I need to change a "payload" in bridge "axis pcie v1.08a". How can I do it?
And other question - in the bridge "axis pcie v1.08a" dont works a dynamic address translation!!! I set "C_INCLUDE_BAROFFSET_REG" and use a function "XAxiPcie_SetLocalBusBar2PcieBar":
When I set address 0 - the data is written to 0
When I set address close to 0 - data is written to 0
When I set address dedicated PC for DMA - data is written is not clear where - in a memory dump I can not find them!!!
Who can help???
11-05-2013 09:19 AM
thank you for your answer.
Actually i use the Ip Core : AXI Bridge for PCI Express v2.2 (pg055.pdf) in Xilinx Vivado 2013.3
Which tools do you use to generate your system, because your IP Core is not the newest version (?)
I don't know how do you change the payload, in theory all devices plugged on the PCIe bridge must have the same payload (the slowest device limits all devices on the pcie bus). For my host computer, my PCI bridge (chipset Intel) have a max payload of 128 Bytes, but the IP Core is 256 Bytes capables.
The IP Core limits the max read request size to 512 Bytes.
What is your host computer configuration (Linux, Windows) ? If you are on Linux try to type sudo lspci -vvv to see the payload of others devices.
Are you sure of your memory mapping of your system (FPGA side AND driver side) ? Be sure to work with physicall address to realize DMA transfer from RAM host to FPGA memory.
11-06-2013 02:06 AM
I used ISE14.6.
The test of the DDR3 into KC705 with use DMA (DMA-DDR3) takes a result 1800 MB/s.
Test of "memcpy" (on side of PC) to KC705 showed 7MB/s.
"Are you sure of your memory mapping of your system (FPGA side AND driver side) ? Be sure to work with physicall address to realize DMA transfer from RAM host to FPGA memory."
I copied some data from PC to DDR3 of KC705 with using DMA and then I copied this data from DDR3 of KC705 to PC's memory with using "memcpy".
And I found that dynamic address translation is working!!! - The value to write must be a multiple of the size of the BAR!!!
11-06-2013 06:23 AM
Yes for the IP core version you are right (the version is not the same under ISE or VIVADO).
Good new for the address translation.
You obtain 1800 MB/s for transer into FPGA DDR3-DMA-DDR3 ?
7 MB/s is PC-DDR3 without DMA ?
11-06-2013 06:43 AM
"You obtain 1800 MB/s for transer into FPGA DDR3-DMA-DDR3 "

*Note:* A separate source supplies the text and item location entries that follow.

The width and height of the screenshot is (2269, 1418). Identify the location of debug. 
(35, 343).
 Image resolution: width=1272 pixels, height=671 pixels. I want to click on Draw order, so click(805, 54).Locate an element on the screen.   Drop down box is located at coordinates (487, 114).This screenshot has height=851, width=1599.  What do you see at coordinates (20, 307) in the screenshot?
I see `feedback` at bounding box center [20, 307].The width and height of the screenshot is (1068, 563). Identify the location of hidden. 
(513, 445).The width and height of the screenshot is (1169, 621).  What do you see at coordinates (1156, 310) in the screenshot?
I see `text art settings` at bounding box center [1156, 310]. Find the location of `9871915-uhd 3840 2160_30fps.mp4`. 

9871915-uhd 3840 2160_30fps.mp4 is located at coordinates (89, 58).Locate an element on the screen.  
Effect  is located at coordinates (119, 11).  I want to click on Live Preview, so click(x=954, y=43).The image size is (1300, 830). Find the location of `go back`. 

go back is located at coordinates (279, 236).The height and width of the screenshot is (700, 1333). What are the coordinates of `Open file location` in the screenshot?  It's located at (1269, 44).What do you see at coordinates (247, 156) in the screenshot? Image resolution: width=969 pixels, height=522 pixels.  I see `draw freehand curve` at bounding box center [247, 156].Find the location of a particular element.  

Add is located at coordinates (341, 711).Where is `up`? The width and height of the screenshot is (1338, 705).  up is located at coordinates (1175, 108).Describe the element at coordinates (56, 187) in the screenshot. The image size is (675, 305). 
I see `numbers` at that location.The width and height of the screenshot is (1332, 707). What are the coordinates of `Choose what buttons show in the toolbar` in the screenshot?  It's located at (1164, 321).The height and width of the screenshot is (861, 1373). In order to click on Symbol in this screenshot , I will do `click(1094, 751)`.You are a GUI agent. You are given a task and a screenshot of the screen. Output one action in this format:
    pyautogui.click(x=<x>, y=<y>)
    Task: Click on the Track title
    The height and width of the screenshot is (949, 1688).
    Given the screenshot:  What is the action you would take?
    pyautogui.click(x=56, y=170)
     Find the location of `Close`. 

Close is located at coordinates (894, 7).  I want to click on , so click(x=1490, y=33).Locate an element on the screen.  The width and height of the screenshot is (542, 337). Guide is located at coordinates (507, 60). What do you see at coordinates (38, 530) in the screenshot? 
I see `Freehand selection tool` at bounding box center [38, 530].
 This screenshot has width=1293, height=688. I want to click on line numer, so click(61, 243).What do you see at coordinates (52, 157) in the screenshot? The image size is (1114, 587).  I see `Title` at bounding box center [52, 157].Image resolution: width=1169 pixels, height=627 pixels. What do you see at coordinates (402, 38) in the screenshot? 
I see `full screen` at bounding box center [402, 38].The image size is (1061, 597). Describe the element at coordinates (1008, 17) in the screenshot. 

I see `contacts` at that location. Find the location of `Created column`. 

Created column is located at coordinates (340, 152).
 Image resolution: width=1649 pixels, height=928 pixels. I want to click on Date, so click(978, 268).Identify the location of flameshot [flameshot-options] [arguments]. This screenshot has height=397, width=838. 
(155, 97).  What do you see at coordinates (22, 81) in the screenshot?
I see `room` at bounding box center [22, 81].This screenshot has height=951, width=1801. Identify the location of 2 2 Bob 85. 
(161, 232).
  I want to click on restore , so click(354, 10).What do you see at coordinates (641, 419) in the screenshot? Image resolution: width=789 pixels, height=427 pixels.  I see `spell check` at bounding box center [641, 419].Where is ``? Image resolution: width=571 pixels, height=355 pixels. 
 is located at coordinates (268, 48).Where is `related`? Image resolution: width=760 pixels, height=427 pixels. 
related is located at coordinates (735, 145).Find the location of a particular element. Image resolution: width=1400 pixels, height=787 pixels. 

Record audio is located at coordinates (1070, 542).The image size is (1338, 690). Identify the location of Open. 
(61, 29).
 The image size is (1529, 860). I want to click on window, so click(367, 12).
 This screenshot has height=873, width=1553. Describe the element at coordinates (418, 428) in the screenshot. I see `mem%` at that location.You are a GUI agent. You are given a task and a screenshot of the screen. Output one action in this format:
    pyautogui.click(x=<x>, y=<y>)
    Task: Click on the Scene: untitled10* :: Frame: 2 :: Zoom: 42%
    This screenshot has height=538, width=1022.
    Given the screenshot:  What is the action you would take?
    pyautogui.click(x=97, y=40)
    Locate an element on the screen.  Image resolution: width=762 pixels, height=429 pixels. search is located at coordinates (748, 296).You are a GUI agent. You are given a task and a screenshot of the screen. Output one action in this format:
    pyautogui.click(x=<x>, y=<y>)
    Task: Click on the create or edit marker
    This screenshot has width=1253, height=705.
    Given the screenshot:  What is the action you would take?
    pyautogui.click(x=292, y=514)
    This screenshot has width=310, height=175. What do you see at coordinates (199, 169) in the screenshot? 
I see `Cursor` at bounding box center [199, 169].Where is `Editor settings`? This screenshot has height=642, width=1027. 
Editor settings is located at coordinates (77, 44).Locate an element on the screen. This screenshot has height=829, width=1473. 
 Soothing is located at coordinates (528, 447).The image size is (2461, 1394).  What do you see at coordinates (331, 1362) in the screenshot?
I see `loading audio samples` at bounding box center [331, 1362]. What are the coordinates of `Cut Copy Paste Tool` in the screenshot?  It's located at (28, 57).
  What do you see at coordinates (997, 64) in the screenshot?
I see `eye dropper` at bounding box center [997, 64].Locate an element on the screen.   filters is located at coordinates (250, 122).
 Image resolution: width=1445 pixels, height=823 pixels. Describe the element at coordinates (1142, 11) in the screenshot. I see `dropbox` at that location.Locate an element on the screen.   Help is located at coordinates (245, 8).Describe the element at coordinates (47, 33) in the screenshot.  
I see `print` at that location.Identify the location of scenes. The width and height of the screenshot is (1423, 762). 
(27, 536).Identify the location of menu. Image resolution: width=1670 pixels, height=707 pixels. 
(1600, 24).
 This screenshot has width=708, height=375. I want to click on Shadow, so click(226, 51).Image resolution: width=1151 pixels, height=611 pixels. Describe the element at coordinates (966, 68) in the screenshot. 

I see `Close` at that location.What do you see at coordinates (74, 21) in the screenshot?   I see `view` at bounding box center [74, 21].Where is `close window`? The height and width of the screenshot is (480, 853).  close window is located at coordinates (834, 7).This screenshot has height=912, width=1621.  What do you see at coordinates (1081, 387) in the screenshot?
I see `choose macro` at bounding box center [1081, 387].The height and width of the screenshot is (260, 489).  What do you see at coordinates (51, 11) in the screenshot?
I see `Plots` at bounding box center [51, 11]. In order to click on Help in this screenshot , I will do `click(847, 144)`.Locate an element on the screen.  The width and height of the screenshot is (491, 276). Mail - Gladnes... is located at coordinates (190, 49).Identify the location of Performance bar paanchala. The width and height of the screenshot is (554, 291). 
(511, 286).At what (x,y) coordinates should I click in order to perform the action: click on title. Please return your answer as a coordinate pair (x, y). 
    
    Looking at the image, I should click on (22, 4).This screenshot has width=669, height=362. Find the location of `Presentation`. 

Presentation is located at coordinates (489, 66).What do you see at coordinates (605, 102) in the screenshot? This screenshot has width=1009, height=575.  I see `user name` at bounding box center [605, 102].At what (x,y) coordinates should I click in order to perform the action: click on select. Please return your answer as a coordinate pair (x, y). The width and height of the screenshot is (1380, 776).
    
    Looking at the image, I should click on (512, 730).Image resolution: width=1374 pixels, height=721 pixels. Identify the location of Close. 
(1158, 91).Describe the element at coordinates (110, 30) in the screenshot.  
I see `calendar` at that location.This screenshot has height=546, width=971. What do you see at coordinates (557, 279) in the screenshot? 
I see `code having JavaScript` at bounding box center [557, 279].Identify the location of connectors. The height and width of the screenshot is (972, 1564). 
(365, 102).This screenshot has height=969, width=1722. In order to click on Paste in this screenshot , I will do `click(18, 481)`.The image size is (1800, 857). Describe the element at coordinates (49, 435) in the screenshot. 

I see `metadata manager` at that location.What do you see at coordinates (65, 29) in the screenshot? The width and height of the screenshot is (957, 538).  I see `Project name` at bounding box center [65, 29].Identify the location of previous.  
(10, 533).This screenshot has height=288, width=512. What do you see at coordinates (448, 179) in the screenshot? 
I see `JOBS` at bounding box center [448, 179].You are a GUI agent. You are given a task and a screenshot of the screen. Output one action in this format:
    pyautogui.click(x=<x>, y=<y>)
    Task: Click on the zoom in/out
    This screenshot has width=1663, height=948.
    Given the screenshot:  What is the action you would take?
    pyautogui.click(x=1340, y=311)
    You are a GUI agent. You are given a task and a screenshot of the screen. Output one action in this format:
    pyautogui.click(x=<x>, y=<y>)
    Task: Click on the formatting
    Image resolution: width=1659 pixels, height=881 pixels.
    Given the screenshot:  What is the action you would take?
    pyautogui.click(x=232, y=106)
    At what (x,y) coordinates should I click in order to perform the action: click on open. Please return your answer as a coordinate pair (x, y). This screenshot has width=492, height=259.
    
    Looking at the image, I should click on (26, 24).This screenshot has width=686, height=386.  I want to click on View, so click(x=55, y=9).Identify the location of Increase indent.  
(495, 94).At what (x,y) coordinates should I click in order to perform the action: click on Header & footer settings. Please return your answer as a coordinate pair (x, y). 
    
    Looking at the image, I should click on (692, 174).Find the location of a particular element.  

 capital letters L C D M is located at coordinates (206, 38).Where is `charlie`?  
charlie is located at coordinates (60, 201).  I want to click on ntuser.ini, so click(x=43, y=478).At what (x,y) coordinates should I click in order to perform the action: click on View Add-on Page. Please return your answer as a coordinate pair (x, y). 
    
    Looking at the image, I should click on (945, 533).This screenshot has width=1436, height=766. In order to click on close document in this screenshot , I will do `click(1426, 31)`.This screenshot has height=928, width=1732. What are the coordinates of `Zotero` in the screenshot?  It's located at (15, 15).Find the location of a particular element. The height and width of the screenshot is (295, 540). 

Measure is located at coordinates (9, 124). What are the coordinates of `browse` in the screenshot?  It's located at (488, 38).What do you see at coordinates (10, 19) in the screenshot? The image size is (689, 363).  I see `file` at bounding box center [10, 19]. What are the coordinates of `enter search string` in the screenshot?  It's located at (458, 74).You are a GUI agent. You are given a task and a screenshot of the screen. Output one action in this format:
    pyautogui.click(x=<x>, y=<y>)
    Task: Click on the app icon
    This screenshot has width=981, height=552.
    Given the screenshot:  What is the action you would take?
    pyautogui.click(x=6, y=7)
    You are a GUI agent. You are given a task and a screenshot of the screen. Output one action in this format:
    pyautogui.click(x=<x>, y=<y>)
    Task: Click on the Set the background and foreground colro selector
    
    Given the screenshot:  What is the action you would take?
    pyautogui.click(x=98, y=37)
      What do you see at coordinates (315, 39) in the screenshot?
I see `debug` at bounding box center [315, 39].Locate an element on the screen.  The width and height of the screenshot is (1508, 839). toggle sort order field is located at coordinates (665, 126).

Yes. It's internal transfer into FPGA "DDR3-DMA-DDR3"
"7 MB/s is PC-DDR3 without DMA ?"
Yes. I used "memcpy" on the PC's side.
Best regards, Dima.
06-12-2014 05:08 PM
A question, on your host side, what did you have to do to allow PCIe cycles to access host memory?
I am working on a Zynq PCIe design, and I can not get AXI to PCIe cycles to work. (Bus mastering).
I do not know if the FPGA core is the problem (AXI to PCIe Bridge in Vivado IP Builder 2014.1 and now 2014.2) or
if our host linux driver is not creating a memory area correctly (Ubuntu).
I will rent a PCIe analyzer to see if the FPGA is even starting a PCIe cycle on the host side..
06-19-2014 05:04 AM
I want to do something like you have did: "make an architecture to transfer data from host PC to the DDR3 on the ML605 board instead of KC705 board" but i dont know how, can you help me by any guidline or documentation?